» TASK ITEM
Two lines mark the range in the entries below: the one holding "Screen dimensions: 314x463" and the one holding "The height and". Set down those two and all lines between them, exactly.

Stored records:
§ §

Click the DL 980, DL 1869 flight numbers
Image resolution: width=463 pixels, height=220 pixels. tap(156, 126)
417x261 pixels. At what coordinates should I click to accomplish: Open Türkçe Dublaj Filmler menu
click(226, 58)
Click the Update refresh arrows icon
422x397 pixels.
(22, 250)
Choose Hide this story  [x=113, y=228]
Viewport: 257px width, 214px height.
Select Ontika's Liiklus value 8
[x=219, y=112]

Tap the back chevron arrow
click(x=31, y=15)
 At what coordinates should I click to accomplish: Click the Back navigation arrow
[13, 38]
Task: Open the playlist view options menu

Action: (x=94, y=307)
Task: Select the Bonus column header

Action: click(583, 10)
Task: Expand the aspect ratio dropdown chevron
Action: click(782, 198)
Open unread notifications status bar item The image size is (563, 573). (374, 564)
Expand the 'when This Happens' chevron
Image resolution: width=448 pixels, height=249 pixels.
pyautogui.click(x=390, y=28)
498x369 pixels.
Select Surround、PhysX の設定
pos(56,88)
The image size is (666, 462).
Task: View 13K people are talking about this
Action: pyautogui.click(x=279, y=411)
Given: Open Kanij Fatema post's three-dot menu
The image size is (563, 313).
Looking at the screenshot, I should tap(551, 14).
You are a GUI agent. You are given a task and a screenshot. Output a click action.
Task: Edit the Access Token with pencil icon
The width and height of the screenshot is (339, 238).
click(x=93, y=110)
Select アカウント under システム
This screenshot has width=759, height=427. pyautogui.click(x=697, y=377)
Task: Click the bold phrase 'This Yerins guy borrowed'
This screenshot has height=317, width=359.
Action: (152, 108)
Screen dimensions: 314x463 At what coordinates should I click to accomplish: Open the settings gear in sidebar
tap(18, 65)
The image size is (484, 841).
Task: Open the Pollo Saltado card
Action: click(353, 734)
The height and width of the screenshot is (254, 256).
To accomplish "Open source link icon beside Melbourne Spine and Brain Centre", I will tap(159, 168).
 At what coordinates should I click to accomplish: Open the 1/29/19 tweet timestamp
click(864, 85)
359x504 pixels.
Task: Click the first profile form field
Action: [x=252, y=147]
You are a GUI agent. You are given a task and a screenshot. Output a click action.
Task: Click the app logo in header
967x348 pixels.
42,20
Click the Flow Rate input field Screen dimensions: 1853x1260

§ §

» ANSWER BOX
Screen dimensions: 314x463 At what coordinates should I click to accomplish: Open the settings gear in sidebar
tap(18, 65)
The image size is (484, 841).
Task: Open the Pollo Saltado card
Action: click(353, 734)
The height and width of the screenshot is (254, 256).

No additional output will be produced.